*Page text*.

As we move past the halfway mark of Colorado’s legislative session, the pace under the Gold Dome is beginning to shift. With just seven short weeks remaining, bill introductions have slowed significantly, and attention has turned to committee hearings and floor debates. This is the point in the session where priorities crystallize, some proposals advance, while others rightfully stall or fail as their broader impacts on businesses and Colorado’s economy come into sharper focus.
Several issues of importance to Colorado’s banking industry continue to demand close attention.
Interchange Legislation
Senate Bill 26-134, Concerning Credit Card Swipe Fees, was introduced on March 4 and proposes to prohibit interchange fees on the tax portion of a transaction. The bill received a hearing on March 12 under circumstances that underscore just how dynamic, and at times unpredictable, the legislative process can be.

*Problem statement*. The text on Colorado's legislative session names what proposals may do at this point in the session. List every one of those outcomes. Answer from the text above and nothing else.

*Data for review*.

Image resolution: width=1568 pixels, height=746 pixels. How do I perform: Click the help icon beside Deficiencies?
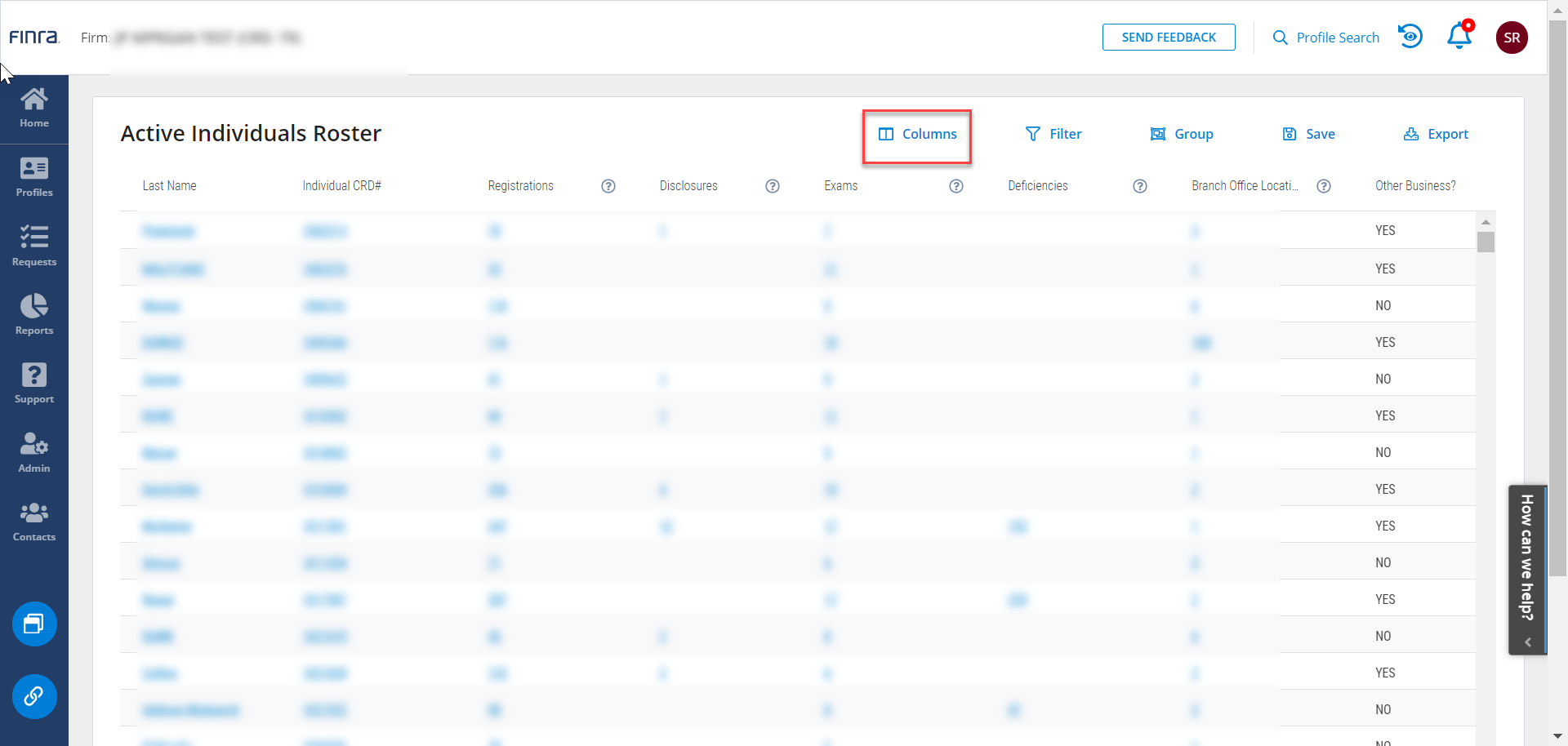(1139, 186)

==

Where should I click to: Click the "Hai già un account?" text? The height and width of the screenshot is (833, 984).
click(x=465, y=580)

*Written answer*.
advance
stall
fail